On Monday press conference, Australian Prime Minister, Scott Morrison, dashed hopes for a return of international travel from and to Australia anytime soon. His remarks were widely expected in the media after Qantas pre-emptively removed most international flights through March of 2021.
In speaking on the possibility of reopening international travel borders this year, Morrison noted…
“I would welcome if by Christmas it were possible, but I think it’s unlikely that we will be able to move back to a restriction-free society, doubt that is going to happen, and I doubt the medical situation will enable it. It’s important that we just look, test and interrogate the medical evidence and make decisions based on that and nothing else,”
Hopes to travel in early 2021 are not looking too good either at this stage.

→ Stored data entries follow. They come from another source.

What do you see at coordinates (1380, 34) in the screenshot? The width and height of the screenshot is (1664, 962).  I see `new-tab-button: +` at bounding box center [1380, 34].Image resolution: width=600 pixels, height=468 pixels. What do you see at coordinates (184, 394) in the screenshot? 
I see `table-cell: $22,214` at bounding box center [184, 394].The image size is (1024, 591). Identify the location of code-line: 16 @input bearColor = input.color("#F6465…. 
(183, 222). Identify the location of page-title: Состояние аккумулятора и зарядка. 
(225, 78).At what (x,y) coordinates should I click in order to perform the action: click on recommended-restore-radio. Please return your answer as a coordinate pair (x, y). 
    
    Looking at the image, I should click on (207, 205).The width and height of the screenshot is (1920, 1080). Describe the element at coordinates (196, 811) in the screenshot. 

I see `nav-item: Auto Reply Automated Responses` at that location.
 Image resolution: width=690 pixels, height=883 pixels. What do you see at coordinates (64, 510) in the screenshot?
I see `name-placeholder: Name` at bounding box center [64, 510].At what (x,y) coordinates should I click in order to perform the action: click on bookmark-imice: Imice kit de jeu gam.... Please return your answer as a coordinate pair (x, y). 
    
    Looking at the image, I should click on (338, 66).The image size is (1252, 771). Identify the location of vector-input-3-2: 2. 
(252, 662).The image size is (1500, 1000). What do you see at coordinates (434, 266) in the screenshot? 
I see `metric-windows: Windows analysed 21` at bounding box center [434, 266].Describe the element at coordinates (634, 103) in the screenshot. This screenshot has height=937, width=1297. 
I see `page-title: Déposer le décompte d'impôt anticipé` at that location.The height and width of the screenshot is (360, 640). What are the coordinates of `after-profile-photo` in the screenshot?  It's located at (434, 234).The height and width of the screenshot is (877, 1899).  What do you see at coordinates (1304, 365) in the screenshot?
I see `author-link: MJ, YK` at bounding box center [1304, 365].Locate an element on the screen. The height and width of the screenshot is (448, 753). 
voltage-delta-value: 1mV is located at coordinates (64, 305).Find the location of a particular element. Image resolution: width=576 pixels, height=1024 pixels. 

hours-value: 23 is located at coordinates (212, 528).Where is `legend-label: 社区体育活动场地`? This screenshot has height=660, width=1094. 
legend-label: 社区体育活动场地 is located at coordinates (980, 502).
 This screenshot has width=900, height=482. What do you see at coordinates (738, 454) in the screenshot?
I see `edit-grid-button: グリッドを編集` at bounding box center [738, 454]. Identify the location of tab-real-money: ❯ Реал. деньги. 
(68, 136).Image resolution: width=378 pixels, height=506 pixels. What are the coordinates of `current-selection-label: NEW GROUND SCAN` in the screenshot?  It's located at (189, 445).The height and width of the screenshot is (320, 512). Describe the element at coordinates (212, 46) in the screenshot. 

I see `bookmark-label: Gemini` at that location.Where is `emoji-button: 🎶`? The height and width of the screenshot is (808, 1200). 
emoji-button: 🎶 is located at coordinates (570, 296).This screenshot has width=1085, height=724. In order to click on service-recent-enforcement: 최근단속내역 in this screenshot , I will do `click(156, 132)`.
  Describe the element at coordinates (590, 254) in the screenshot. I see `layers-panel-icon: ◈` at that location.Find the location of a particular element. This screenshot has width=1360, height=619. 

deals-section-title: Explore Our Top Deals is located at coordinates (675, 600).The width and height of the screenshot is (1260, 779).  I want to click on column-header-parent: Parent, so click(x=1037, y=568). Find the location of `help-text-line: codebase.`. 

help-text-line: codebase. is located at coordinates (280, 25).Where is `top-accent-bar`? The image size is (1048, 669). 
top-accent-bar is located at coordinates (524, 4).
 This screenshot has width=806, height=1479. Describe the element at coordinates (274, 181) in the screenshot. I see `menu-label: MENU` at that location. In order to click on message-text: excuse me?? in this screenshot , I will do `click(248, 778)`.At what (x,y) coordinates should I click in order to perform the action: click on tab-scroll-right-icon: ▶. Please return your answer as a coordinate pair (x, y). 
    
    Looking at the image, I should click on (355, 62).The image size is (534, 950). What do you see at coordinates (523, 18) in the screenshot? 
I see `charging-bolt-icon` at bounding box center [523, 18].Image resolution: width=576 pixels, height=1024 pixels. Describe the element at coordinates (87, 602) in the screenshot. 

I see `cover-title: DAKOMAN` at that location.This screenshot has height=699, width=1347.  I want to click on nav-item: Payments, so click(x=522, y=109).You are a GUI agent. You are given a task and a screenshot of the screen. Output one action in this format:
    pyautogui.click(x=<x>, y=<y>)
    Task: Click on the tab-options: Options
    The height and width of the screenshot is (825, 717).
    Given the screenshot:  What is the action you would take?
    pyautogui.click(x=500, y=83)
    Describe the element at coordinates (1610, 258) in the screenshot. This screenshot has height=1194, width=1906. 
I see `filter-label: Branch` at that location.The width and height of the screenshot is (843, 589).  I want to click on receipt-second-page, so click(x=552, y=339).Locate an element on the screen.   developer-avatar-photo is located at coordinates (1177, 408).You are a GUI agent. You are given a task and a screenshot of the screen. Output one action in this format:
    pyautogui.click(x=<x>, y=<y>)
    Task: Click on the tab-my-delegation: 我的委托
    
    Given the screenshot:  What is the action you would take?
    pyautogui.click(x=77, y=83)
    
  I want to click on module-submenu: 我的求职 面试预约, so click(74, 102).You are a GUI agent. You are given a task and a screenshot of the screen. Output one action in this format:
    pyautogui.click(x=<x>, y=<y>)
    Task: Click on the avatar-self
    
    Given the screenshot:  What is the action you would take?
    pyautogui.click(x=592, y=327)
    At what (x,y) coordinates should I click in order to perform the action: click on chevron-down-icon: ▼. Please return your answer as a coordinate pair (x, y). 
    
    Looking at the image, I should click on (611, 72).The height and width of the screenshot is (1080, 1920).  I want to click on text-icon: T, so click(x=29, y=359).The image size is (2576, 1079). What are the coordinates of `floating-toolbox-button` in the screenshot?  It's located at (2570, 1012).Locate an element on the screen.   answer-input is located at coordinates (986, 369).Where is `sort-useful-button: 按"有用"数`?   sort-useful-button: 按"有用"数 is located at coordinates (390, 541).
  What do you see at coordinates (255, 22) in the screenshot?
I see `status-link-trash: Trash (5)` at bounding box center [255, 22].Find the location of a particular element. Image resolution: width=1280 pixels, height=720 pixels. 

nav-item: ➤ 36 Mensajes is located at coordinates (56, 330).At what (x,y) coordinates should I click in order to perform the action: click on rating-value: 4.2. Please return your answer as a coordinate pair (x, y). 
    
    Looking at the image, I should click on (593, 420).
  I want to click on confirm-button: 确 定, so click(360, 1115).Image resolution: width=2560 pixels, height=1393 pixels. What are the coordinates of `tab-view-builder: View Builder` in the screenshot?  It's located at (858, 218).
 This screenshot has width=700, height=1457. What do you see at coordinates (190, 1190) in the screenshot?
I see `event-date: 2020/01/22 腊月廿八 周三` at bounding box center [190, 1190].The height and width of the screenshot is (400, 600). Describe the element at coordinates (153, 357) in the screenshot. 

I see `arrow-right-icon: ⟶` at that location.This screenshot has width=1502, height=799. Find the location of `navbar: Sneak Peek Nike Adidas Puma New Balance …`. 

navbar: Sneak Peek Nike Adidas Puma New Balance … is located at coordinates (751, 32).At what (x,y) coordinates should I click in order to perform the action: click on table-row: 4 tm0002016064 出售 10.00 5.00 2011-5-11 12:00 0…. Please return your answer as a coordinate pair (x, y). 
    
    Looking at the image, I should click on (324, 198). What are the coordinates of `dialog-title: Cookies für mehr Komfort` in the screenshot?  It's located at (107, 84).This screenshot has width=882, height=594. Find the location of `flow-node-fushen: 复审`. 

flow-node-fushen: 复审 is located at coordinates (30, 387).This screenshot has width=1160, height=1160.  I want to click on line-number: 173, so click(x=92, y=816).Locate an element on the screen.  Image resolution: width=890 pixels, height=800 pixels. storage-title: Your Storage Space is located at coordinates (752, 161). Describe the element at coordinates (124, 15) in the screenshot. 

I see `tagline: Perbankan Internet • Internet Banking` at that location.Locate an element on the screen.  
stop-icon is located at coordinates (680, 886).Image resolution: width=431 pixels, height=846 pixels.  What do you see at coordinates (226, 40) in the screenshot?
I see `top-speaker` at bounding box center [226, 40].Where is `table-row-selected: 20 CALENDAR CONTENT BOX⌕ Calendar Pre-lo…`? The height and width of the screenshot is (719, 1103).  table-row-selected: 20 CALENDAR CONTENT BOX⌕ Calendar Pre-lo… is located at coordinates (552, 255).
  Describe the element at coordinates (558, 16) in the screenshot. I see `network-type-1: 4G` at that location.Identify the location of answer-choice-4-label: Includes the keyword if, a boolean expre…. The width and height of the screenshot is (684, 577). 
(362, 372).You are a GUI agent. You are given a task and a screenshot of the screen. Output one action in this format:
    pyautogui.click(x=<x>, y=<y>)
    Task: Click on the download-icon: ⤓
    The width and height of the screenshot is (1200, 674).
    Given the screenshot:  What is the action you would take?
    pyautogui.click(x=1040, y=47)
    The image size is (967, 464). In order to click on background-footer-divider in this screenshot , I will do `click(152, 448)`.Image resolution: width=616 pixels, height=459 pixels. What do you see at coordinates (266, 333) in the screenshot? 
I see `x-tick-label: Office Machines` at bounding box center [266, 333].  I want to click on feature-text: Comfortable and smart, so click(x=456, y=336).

According to Executive Traveller, notes in Australian federal budget proposals suggest international travel may once again be possible from January 1st, 2021, but not without 14 days of quarantine. 14 days in a government-controlled facility is a period very few travellers can afford, particularly with the mandatory costs of $3000 for the quarantine period alone.
Air bridges and fizzling travel bubbles between Australia and New Zealand flagged as the “Trans-Tasman Bubble”, are also officially on the “back burner” as well, according to Jacinda Ardern, the New Zealand PM.
The PM, reacting to recent COVID-19 spikes across Victoria and New South Wales, used no uncertain terms to express New Zealand’s complete lack of interest in any near-term travel proposals.
“The trans-Tasman bubble, obviously not anytime soon, it will be on the back burner for several months.”
New Zealand reported 4 COVID-19 cases yesterday after more than 100 days of Covid-19 free transmissions, this has made the capital Auckland plunge back into level 3 restrictions, whilst the rest of the country into level 2, therefore the travel bubble will be off the table for a while.
One of New Zealand’s stringent conditions is that they are not taking a return to international travel lightly. The country demands at least 28 days without community transmission before the possibility of an air bridge will even be considered, and few countries are up to the task.
Vietnam was seen as a likely air bridge for the country, after 99 reported days without community transmission, only for a case in Danang to bring on unforeseen spikes in July which dashed those hopes as well.
When Asia and the Pacific does open up, it’s likely to first be exclusive to countries within APAC and may be quite a while before those in Europe or the Americas are invited along.
Air Bridges, travel corridors, and travel bubbles are still under discussion among key trading partners throughout Asia, with early efforts including business travel between Japan and Vietnam, as well as South Korea and China. The success of these air bridges, or lack thereof, will no doubt pave the way for any reopening.